:: TEXT EXTRACT ::

SONIC Quiet on Data Breach Details
Drive-in restaurant chain SONIC has suffered a breach but customers and the public are still looking for critical details.
For consumers, this is the Year of Living Dangerously. First Yahoo, followed by Equifax and then SONIC Drive-in. Both Yahoo and Equifax released statements this week that showed they'd underestimated (Yahoo, wildly) the scope of damage. Consumers either already do, or will soon know, if their drive-thru burger, fries and shake had an undisclosed big price ticket attached.
We still don't know the number of SONIC outlets affected, how many cards were compromised, or how much pain consumers are feeling. But we can guess. The biggest drive-in burger chain in America is tight-lipped, and as we've seen with other similar breaches, that's not always the best strategy.
SONIC's perspective is that all of this is subject to legal requirement. "The investigation by law enforcement and third-party forensic firms continues, which limits the information we can share," said Christi Woodworth, VP public relations, SONIC Drive-in, not commenting beyond that.
Others have a different view. "SONIC has been strangely and dangerously quiet in the wake of its recent credit card hack," Steve Morgan, founder at market research firm Cybersecurity Ventures told SecurityNow. "If we've learned anything from the aftermath of the world's two largest hacks -- on Yahoo and Equifax -- it's that senior executive and IT management should come clean early. The best post-hack practice is to get loud, quick."
SONIC has upped the volume on one front: offering generic security advice to consumers. It's fair to assume that since SONIC scanned the credit and debit cards of its customers -– and stored that data on its own servers -- that SONIC is responsible for it. And yes, SONIC is likely a victim here too. But offering reminders to customers to check their statements, freeze their credit reports and in general be more vigilant is closing the stable door after the horse has bolted.
Interestingly, SONIC has been offering advice about potential ID theft and that may indicate that more than just card numbers and names were stolen. But again, it's just not clear. In our book, if there's no suggestion consumers did anything to expose themselves, the onus is on the businesses to make good.
Meantime, we're left to take an educated guess at what happened.
To begin with, it may have been perpetrated by a SONIC insider, not necessarily a staff member. Historically, hackers have used third party contractors to a retail outlet to get them inside. It's also fair to speculate that the target was a central server, since a compromise at this level could have driven the scale to compromise a huge number of locations.

:::
:: SUPPLIED RECORDS ::

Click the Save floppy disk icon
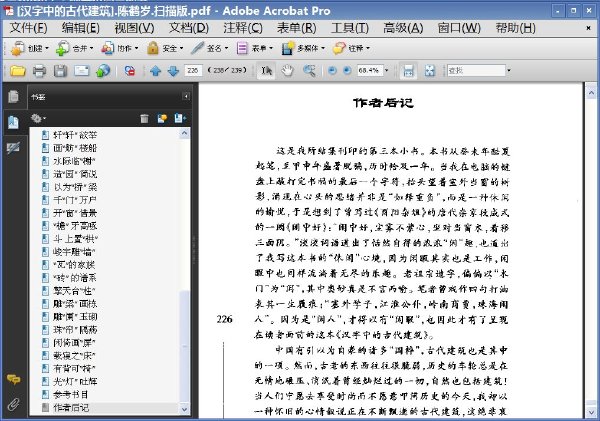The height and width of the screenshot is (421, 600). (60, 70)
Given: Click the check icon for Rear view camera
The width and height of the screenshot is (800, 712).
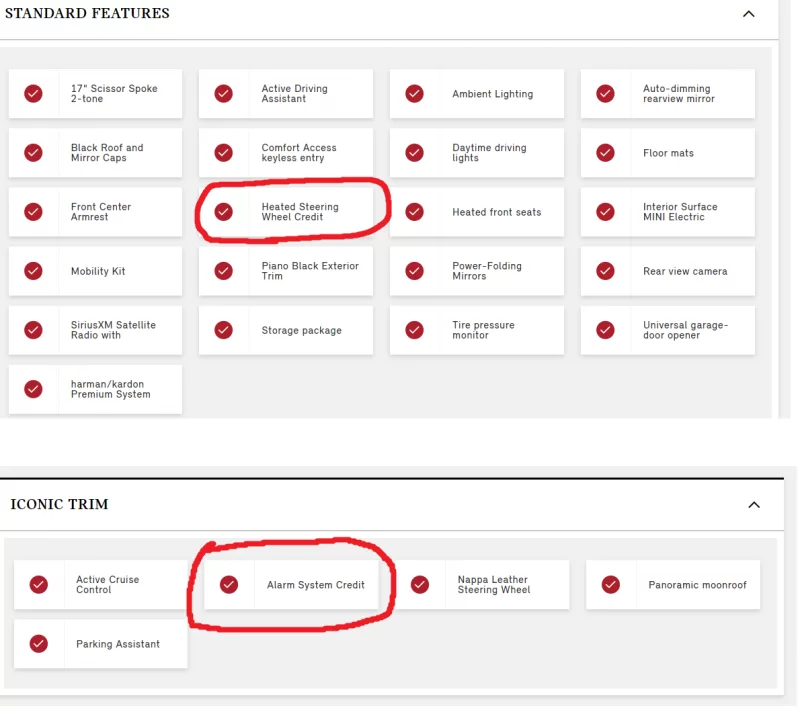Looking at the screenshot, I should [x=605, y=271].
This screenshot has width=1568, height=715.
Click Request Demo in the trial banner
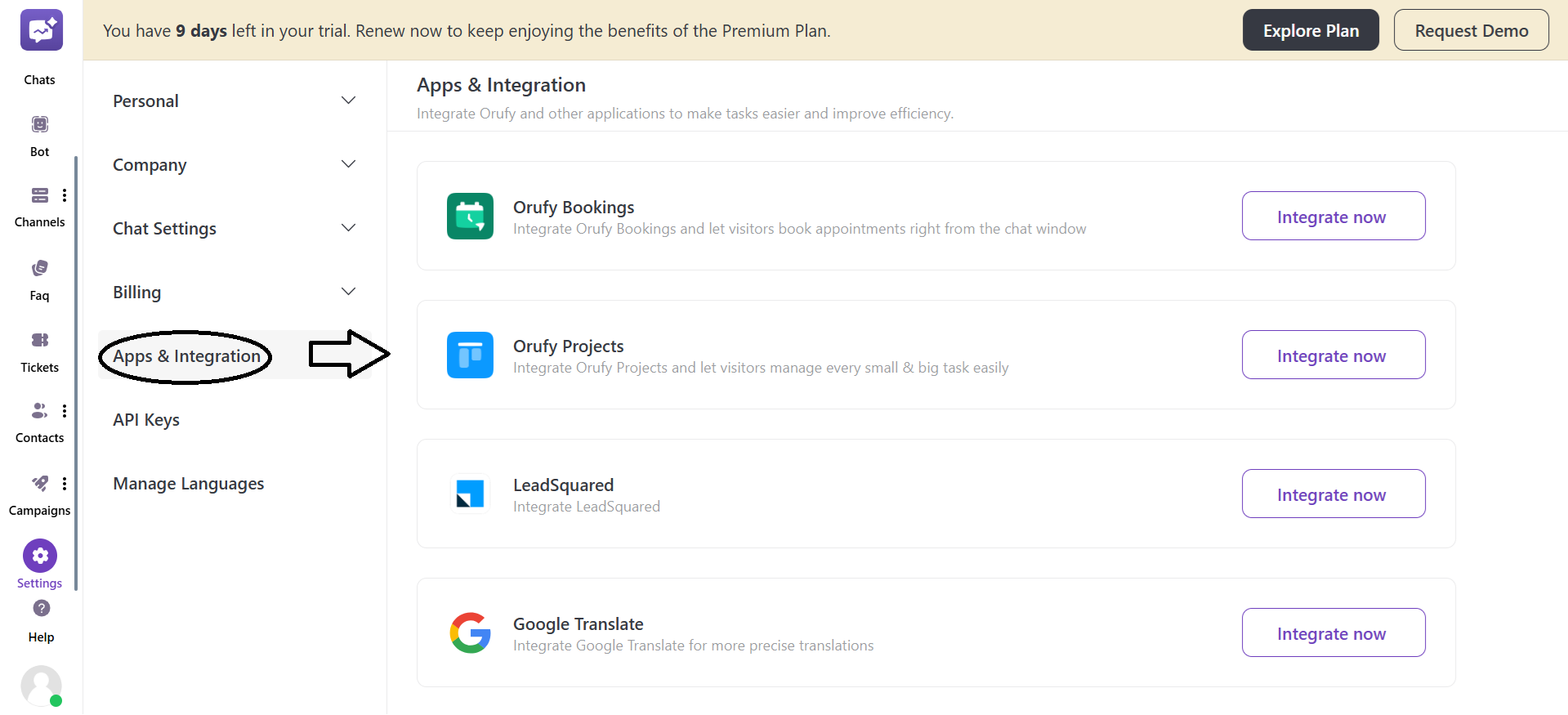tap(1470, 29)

:::

GOAL: Continue the article on the SONIC data breach from where it stops.

RESPONSE TO THIS TASK:
"In similar attacks, you see criminals going after servers that either distribute the software to POS systems or collect the transactional data from them," Fernando Montenegro, a senior info-sec analyst at 451 Group, told Security Now. The card details have indeed been harvested and already been dropped onto at least one card dump site and sold on to buyers. Usually from there, the strategy is to use those details to purchase big-ticket retail items using stolen details, and then launder these through online auction sites.
This type of attack could have been prevented by some commonly used controls including stronger authentication requirements for administrative functions, and the use of tighter application controls on the POS devices themselves. There are also upgrades to payment systems that restrict where and how the card data resides and flows, but those upgrades are usually a relatively complex process that takes time and cost.
451's Montenegro thinks that SONIC's franchisee structure may hamper prevention. "It certainly adds a layer of complexity, both in terms of having to potentially coordinate not only day-to-day operations but also long-term updates" he said. "It's one more thing for the business to address in their franchising agreements."
As SONIC presumably moves into repairing its security administration and systems after forensics, consumer groups are becoming angry at what they see as weak regulation and protection in cases of cybertheft.
John Simpson, privacy project director at consumer advocacy group, Consumer Watchdog, said of current provisions, that they're "completely inadequate. Many businesses make a calculated assessment that it's cheaper to run the risk of a break or hack than to provide adequate security."
Consumer Watchdog lobbies for improvements in requirements for consumer security protections at both the national and state level, but it's an uphill battle. "It's very frustrating in the current anti-regulatory mindset of the Trump Administration and Republican Congress. It's always a David versus Goliath battle when consumer groups confront businesses about necessary regulatory reforms," said Simpson.
So, where's the weak spot, who's to blame, who's accountable? Consumers? Businesses? The regulatory system?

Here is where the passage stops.